Evaluate and Ranking

Two-phase Challenge Submission

For the first phase (validation phase), the participants are required to submit the output of their algorithms as a single compressed zip file to the organization team. The submitted zip files should be formatted like the one below. Make sure the results in the submitted zip file all be matched with the validation images one-to-one (2 classes for Task01 and 6 classes for Task02). Otherwise, the results are considered invalid submissions and no score will be generated.

    team_name/
      Task0*_results/
      • SegRap_0001.nii.gz
      • ......
      • SegRap_xxxx.nii.gz

Note: The participants are allowed to submit the results once per week. A maximum of 5 submissions are allowed during the validation stage to ensure fair evaluation and prevent overfitting.

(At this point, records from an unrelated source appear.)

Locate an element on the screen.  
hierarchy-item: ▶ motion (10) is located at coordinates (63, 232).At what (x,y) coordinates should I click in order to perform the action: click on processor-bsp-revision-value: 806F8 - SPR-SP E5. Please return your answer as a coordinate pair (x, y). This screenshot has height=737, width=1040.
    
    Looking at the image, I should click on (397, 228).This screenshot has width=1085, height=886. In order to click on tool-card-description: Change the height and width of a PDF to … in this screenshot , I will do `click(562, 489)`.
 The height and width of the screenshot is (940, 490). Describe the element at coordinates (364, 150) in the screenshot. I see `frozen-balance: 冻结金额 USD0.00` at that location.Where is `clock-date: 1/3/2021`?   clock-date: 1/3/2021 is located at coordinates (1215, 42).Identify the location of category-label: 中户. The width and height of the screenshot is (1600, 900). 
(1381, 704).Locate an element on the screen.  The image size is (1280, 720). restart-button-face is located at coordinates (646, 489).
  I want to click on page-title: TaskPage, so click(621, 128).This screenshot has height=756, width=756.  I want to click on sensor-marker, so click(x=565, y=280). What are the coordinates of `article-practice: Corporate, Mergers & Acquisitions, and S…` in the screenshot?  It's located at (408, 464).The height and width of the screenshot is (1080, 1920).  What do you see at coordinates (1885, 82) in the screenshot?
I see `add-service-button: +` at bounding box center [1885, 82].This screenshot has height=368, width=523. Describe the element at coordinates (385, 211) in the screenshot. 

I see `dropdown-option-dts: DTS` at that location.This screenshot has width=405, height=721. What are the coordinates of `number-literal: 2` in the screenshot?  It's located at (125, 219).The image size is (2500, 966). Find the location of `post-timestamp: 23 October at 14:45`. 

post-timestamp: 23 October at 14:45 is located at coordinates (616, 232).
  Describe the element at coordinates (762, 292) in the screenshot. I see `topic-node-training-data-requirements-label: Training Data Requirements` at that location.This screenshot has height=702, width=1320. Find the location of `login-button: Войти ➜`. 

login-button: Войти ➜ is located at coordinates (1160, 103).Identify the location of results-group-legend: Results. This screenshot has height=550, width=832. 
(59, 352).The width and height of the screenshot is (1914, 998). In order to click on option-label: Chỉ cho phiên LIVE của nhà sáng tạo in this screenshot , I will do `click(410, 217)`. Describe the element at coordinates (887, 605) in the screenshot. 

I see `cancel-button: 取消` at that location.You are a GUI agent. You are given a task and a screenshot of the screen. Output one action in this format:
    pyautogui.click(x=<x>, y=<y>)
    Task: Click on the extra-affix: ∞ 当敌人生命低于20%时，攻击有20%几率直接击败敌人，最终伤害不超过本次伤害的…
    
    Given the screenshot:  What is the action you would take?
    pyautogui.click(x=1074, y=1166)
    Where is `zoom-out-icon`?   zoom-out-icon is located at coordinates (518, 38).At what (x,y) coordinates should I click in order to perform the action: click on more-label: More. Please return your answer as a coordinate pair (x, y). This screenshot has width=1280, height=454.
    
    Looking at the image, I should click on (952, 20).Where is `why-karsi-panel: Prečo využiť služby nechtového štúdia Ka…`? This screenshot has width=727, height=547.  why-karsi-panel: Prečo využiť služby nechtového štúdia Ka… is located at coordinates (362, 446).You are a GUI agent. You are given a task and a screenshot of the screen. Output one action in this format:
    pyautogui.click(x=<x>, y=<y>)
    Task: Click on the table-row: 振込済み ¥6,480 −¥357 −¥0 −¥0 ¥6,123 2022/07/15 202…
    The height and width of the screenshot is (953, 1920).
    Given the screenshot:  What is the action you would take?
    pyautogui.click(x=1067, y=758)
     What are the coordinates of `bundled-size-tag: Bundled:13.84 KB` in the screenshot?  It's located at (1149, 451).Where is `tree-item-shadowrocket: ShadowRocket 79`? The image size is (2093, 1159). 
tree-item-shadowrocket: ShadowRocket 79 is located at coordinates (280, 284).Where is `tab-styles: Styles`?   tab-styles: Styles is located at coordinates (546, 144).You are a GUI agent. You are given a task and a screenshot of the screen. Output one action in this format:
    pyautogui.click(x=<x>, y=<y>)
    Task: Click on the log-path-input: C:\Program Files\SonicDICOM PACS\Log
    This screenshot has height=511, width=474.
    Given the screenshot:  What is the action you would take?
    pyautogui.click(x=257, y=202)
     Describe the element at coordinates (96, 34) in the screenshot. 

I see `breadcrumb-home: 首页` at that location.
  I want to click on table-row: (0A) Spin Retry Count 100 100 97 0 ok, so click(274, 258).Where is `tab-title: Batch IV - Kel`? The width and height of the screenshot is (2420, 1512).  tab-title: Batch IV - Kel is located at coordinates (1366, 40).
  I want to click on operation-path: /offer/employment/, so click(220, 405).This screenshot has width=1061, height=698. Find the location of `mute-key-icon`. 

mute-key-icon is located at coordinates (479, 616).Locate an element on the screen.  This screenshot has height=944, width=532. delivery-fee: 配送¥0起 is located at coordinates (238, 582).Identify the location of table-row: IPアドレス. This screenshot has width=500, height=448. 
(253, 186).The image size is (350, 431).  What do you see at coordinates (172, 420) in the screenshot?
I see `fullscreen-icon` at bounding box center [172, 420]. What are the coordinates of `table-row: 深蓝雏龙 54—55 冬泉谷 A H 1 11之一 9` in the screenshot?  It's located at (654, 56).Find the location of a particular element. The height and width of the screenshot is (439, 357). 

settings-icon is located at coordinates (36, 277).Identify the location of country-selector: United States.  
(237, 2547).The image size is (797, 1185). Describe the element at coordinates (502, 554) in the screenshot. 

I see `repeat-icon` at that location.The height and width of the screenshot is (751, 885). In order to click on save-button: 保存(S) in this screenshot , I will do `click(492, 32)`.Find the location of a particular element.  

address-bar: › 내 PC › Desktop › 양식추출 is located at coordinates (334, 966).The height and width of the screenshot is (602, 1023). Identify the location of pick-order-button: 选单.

For the second phase (test phase), participants must prepare and submit their Docker containers along with a short paper outlining their method. The Docker container must satisfy the memory constraints (GPU memory usage less than 24 GB, CPU memory usage less than 64 GB) and execution time constraint (no more than 3 minutes per case).

Evaluation metrics

Two classical medical segmentation metrics: Dice Similarity Coefficient (DSC), and normalized surface dice (NSD), will be used to assess different aspects of the performance of the segmentation methods.

Ranking

Firstly, for each cohort (set), we calculate the average DSC and NSD across all the patients for each class, respectively. Secondly, each participant will be ranked based on the class-level DSC and NSD, with 2 × 2 or 6 × 2 rankings. Then, rankings for all classes are averaged in each cohort (set). Finally, rankings for all cohorts (sets) are averaged and then normalized by the number of teams. At the same time, we will take the statistical ranking. (Allow equal teams if there is no significant difference).


In addition, if the submissions have some missing results on test cases, the corresponding class's DSC and NSD will be set to 0 and 0 for ranking. For example, a test case missed a class and the ranking value of this class in average DSC and NSD will degrade.